* Start PASSAGE SHOWN *

I hasten to add that this isn’t an argument to eliminate international law curricula in law schools, nor is it an argument for doing away with the more esoteric of the new international courses — those dealing with war crimes and such. I concede that those subjects are worthy of serious study in a university setting. But they aren’t the core of legal education, and we need to re-establish a sense of perspective. We do our students a disservice if we signal to them that these areas of study are more important than anything else in preparing to be a lawyer. And we do an even greater disservice if we require students to immerse themselves in international concepts before they have learned the local ones — those that are the building blocks of good lawyering and that will occupy most of the students’ professional lives.

At the vast majority of American law schools, only a small percentage of graduates will have practices with significant international, transnational or comparative content. No one wants to admit this — who (other than me) wants to appear provincial? — but it’s true.

Given that no lawyer can be expected to know the relevant laws of every conceivable jurisdiction or the provisions of every conceivably relevant treaty, how should a student prepare herself for a life in the international transactional arena? The traditional answer to that question — still right, I think — is to study commercial transactions generally. Learn what the legal concerns are in the U.S. context, and you’ll have a leg up on understanding what is needed to put a deal together internationally. If a recent graduate skipped over the basics of U.S. transactions in law school, however, how in the world can she advise an American client on an international deal, or a foreign client on the U.S. aspects of the deal? Taking a few courses on international death penalty policy won’t help her at all.

* End PASSAGE SHOWN *
* Start SOURCE DATA *

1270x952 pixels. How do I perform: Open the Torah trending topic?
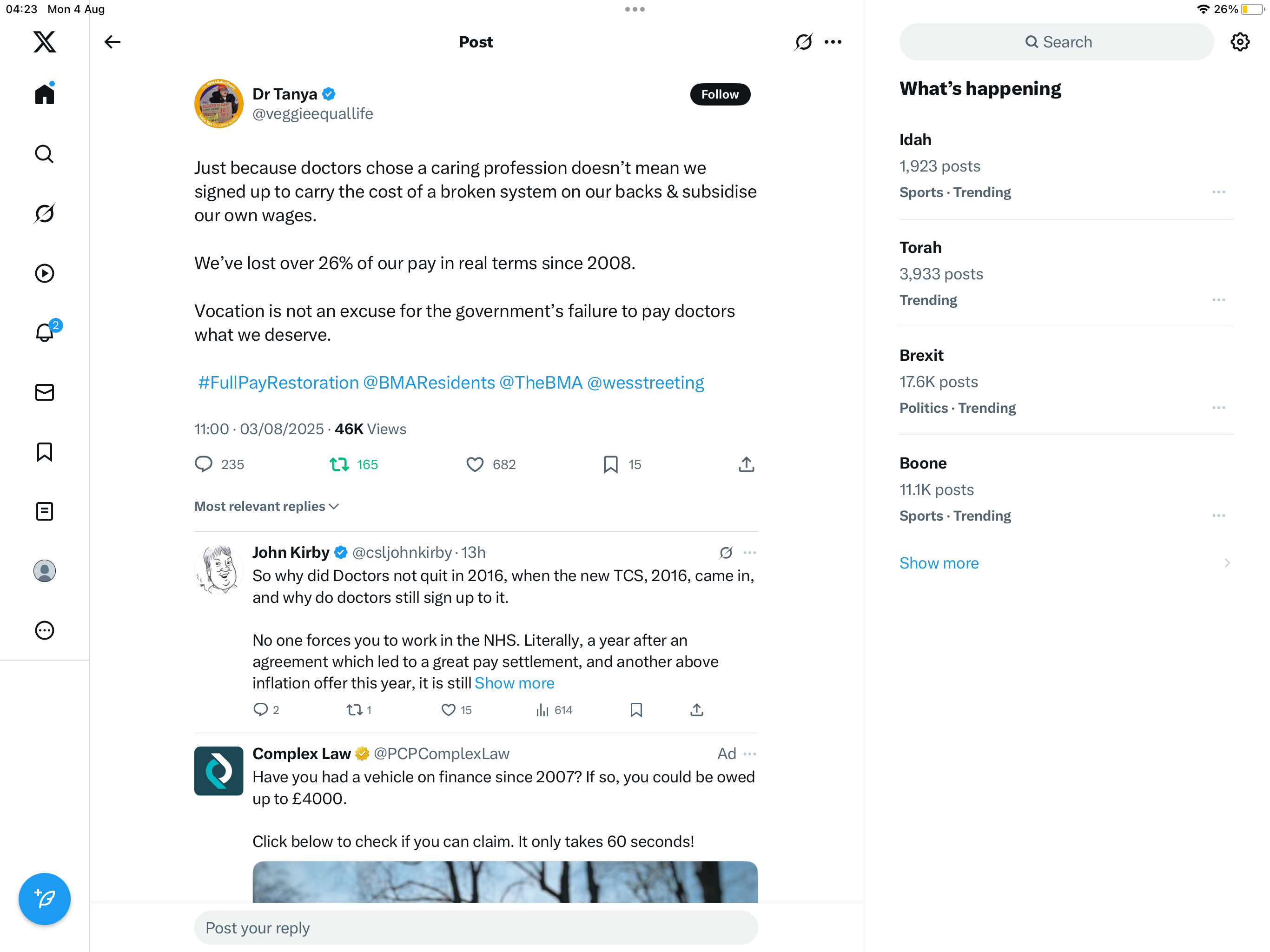point(920,247)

* End SOURCE DATA *

List the kinds of practice content that, according to the passage on legal education, only a small percentage of graduates will deal with significantly. The listing above comes from a source unrelated to the passage on legal education.

International, transnational, comparative